WHAT IS REQUIRED: Copy out each line of the listing below, changing nothing.

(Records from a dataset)
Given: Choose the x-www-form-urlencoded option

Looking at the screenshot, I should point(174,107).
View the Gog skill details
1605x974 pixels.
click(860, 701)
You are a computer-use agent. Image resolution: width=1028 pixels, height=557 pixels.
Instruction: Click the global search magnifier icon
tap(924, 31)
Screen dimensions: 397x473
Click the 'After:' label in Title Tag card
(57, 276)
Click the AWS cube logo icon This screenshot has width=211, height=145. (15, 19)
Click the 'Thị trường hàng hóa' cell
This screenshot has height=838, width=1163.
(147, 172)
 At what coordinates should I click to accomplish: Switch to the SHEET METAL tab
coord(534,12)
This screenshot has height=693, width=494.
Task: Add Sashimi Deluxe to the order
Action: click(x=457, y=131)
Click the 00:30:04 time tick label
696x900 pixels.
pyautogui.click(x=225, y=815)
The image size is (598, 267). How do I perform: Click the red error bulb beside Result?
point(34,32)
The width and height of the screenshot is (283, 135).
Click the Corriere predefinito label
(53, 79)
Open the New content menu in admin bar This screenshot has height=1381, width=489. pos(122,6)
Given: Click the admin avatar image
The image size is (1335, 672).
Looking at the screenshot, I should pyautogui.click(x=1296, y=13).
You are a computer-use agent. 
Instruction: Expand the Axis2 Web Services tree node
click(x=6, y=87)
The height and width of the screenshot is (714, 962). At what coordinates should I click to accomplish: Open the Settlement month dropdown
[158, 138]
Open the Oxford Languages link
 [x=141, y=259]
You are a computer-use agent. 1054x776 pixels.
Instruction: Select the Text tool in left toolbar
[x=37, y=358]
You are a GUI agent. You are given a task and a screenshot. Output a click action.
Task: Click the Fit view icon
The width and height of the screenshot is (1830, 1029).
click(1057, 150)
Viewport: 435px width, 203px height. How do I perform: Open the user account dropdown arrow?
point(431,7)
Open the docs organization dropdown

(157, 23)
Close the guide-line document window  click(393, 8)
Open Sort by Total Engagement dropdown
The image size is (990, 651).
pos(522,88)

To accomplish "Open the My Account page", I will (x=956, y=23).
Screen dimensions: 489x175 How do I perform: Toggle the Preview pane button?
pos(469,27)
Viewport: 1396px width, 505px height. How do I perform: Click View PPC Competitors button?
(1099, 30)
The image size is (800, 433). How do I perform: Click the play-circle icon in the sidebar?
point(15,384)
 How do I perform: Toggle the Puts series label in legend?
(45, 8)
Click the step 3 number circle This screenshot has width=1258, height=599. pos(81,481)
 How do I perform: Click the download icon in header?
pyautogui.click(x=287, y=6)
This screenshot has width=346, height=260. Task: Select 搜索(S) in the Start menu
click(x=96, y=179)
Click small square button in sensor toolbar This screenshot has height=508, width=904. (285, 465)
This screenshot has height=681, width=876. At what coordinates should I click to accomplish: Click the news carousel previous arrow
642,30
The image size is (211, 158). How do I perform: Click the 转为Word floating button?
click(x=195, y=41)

OUTPUT BELOW:
Given: Choose the x-www-form-urlencoded option

Looking at the screenshot, I should point(174,107).
View the Gog skill details
1605x974 pixels.
click(860, 701)
You are a computer-use agent. Image resolution: width=1028 pixels, height=557 pixels.
Instruction: Click the global search magnifier icon
tap(924, 31)
Screen dimensions: 397x473
Click the 'After:' label in Title Tag card
(57, 276)
Click the AWS cube logo icon This screenshot has width=211, height=145. (15, 19)
Click the 'Thị trường hàng hóa' cell
This screenshot has height=838, width=1163.
(147, 172)
 At what coordinates should I click to accomplish: Switch to the SHEET METAL tab
coord(534,12)
This screenshot has height=693, width=494.
Task: Add Sashimi Deluxe to the order
Action: click(x=457, y=131)
Click the 00:30:04 time tick label
696x900 pixels.
pyautogui.click(x=225, y=815)
The image size is (598, 267). How do I perform: Click the red error bulb beside Result?
point(34,32)
The width and height of the screenshot is (283, 135).
Click the Corriere predefinito label
(53, 79)
Open the New content menu in admin bar This screenshot has height=1381, width=489. pos(122,6)
Given: Click the admin avatar image
The image size is (1335, 672).
Looking at the screenshot, I should pyautogui.click(x=1296, y=13).
You are a computer-use agent. 
Instruction: Expand the Axis2 Web Services tree node
click(x=6, y=87)
The height and width of the screenshot is (714, 962). At what coordinates should I click to accomplish: Open the Settlement month dropdown
[158, 138]
Open the Oxford Languages link
 [x=141, y=259]
You are a computer-use agent. 1054x776 pixels.
Instruction: Select the Text tool in left toolbar
[x=37, y=358]
You are a GUI agent. You are given a task and a screenshot. Output a click action.
Task: Click the Fit view icon
The width and height of the screenshot is (1830, 1029).
click(1057, 150)
Viewport: 435px width, 203px height. How do I perform: Open the user account dropdown arrow?
point(431,7)
Open the docs organization dropdown

(157, 23)
Close the guide-line document window  click(393, 8)
Open Sort by Total Engagement dropdown
The image size is (990, 651).
pos(522,88)

To accomplish "Open the My Account page", I will (x=956, y=23).
Screen dimensions: 489x175 How do I perform: Toggle the Preview pane button?
pos(469,27)
Viewport: 1396px width, 505px height. How do I perform: Click View PPC Competitors button?
(1099, 30)
The image size is (800, 433). How do I perform: Click the play-circle icon in the sidebar?
point(15,384)
 How do I perform: Toggle the Puts series label in legend?
(45, 8)
Click the step 3 number circle This screenshot has width=1258, height=599. pos(81,481)
 How do I perform: Click the download icon in header?
pyautogui.click(x=287, y=6)
This screenshot has width=346, height=260. Task: Select 搜索(S) in the Start menu
click(x=96, y=179)
Click small square button in sensor toolbar This screenshot has height=508, width=904. (285, 465)
This screenshot has height=681, width=876. At what coordinates should I click to accomplish: Click the news carousel previous arrow
642,30
The image size is (211, 158). How do I perform: Click the 转为Word floating button?
click(x=195, y=41)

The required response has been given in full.